Falta de liquidez, cobranças, tarifas, subsidiodependência e dívidas são os principais entraves
O cenário não é novo e das 69 empresas que apresentaram contas de 2024 ao IGAPE, 39 registaram prejuízos. Entre os 56 relatórios e contas já publicados, 10 mostram capitais próprios negativos, cenário que poderá ser agravado quando forem divulgados os restantes 13. Transparência também piorou em 2024.
Num ano em que mais 3 empresas do Sector Empresarial Público (SEP) reportaram resultados negativos, para um total de 39, o Instituto de Gestão de Activos e Participações do Estado (IGAPE) identificou os grandes desafios que marcam o sector. Ao todo, são 60 problemas identificados pela instituição, que vão desde problemas relacionados com a falta de liquidez, dificuldades nas cobranças, tarifas baixas, subsidiodependência e excesso de dívidas. E há outros constrangimentos estruturais, como a necessidade de reforçar a eficiência operacional ou de melhorar a governação das empresas públicas.

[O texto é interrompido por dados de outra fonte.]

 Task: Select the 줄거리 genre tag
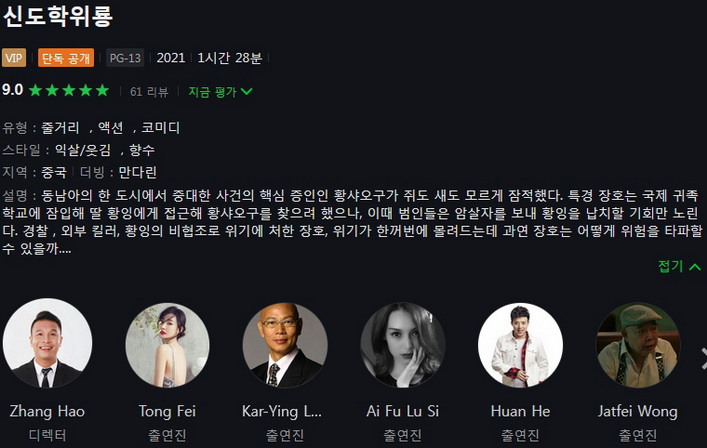pyautogui.click(x=60, y=128)
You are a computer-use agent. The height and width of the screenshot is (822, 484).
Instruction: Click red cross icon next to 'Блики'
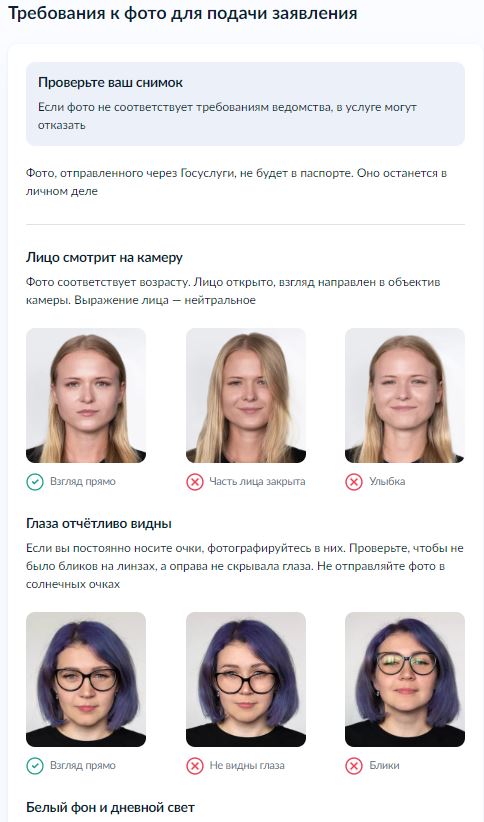pyautogui.click(x=354, y=766)
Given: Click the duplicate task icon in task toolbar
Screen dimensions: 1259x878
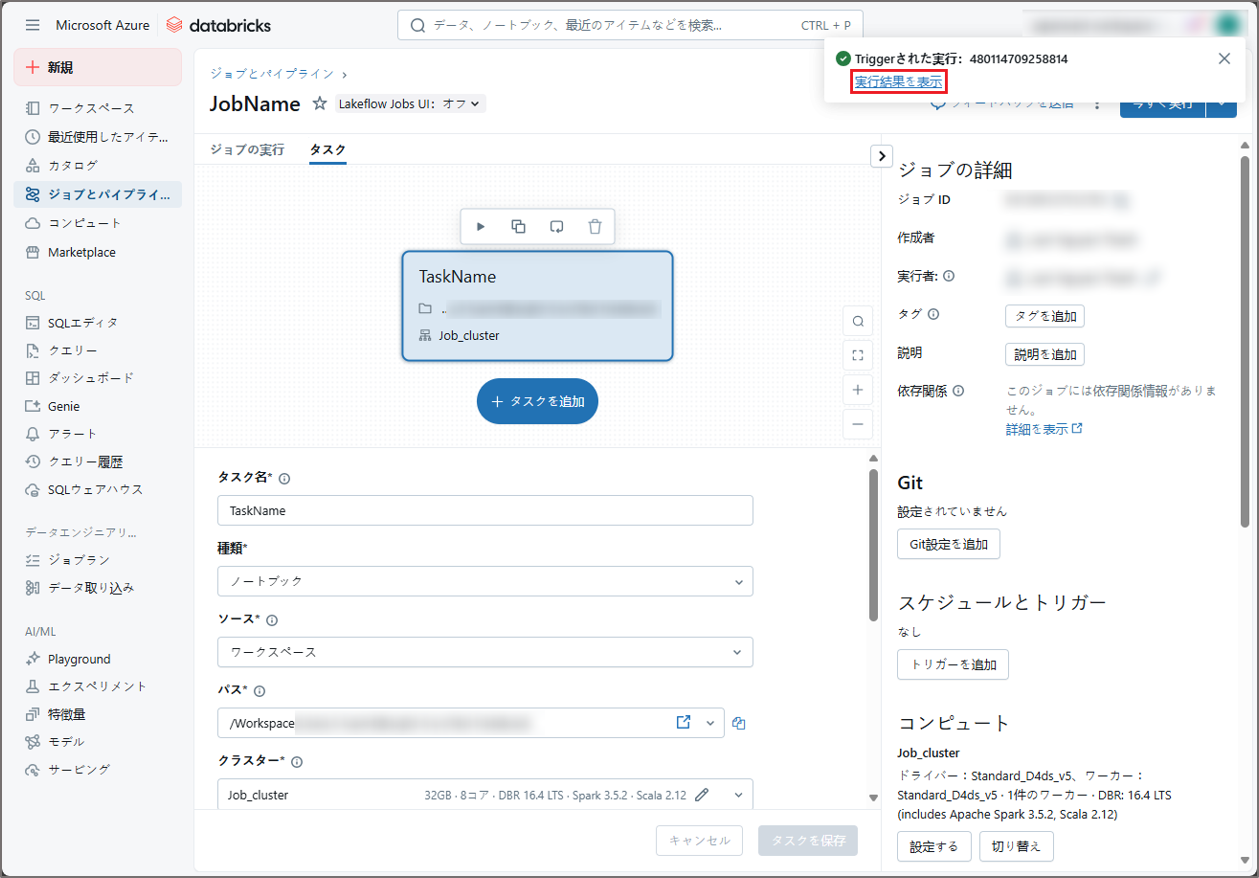Looking at the screenshot, I should pyautogui.click(x=518, y=227).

Ao longo dos anos, a prestação de contas tem sido feita de altos e baixos. De acordo com o relatório agregado publicado pelo IGAPE, 69 empresas apresentaram as suas contas de 2024, menos uma do que em 2023. Dentro destas 69, quatro não apresentaram relatórios de gestão, três não apresentaram relatório do auditor externo (e por isso viram as contas chumbadas, menos 4 do que em 2023) e 11 não apresentaram o parecer do conselho fiscal. Por outro lado, o número de reservas dos auditores externos sobre as contas aumentou de 129, em 2023, para 141 em 2024.
No ano passado, o cenário do SEP agravou-se, já que apenas 25 empresas registaram lucros e 39 tiveram prejuízos, mais 3 do que em 2023. E se não fosse novamente a Sonangol (a campeã dos lucros), bem como o BPC e a Unitel, o agregado do SEP registaria ainda mais resultados negativos. Várias empresas estão em falência técnica e algumas destas entidades são persistentes nesta condição, como é o caso da Biocom, TCUL, Angola Telecom, ENDE, TPA ou a TAAG.
Até esta quarta-feira, no site do IGAPE apenas estavam publicados 56 dos 69 relatórios que a instituição diz lhe terem sido entregues relativos a contas de 2024. Entre as 56 empresas, 10 apresentavam capital próprio negativo, numa lista dominada pela Biocom (-471,0 mil milhões Kz), ENDE (-344,0 mil milhões) e Angola Telecom (-47,1 mil milhões), num cenário que reforça a necessidade de consolidar os mecanismos de supervisão e controlo para garantir maior transparência e eficiência.
Há, assim, vários problemas crónicos no SEP, que passam por questões de ineficiência e de má gestão, de pouca transparência na gestão e dependência financeira do Estado. As dificuldades transformaram-se em elevados passivos, baixos níveis de receitas operacionais, muitas vezes abaixo dos custos operacionais, com dívidas elevadas a fornecedores e a empresas também do Estado. É por isso que a ministra das Finanças, Vera Daves de Sousa, disse recentemente que ao longo dos anos "se acumularam erros, vícios e passivos que hoje pesam como um lastro" e que, por isso, é urgente reverter este quadro.
Mas também é nestas empresas que persistem os "job for the boys", não só ao nível dos conselhos de administração, mas também nos conselhos fiscais, onde muitas vezes os nomeados são altos quadros dos ministérios, que depois recebem como remuneração 50% do salário mensal dos quadros da administração dessas empresas. É por isso que especialistas têm defendido ao longo dos anos que é urgente acabar com estas nomeações para os conselhos fiscais e começar a colocar nestes lugares quadros que sejam efectivamente capacitados, qualificados e independentes para fazerem de "polícias" da gestão.
"Tudo passa por um processo de recrutamento livre de gestores, livre da interferência política, o que num contexto como o de Angola é uma missão impossível. Outra medida seria a implantação de contratos-programa com metas claras e acordadas previamente entre a gestão e o representante do accionista principal", defende o investigador económico e coordenador do Centro Investigação Social e Económica da Faculdade de Economia (UAN), Fernandes Wanda.
Esta questão dos contratos- -programa consta na Lei de Bases do Sector Empresarial Público, que remonta a 2013 e tem sido bastante defendida por especialistas ao longo dos anos, como forma de obrigar os gestores públicos a terem métricas e objectivos nas empresas que gerem, de forma a também poderem ser responsabilizados. Mas de lá para cá nada foi feito nesse sentido, o que facilitam a manutenção deste quadro de ineficiência e de subsidiodependência.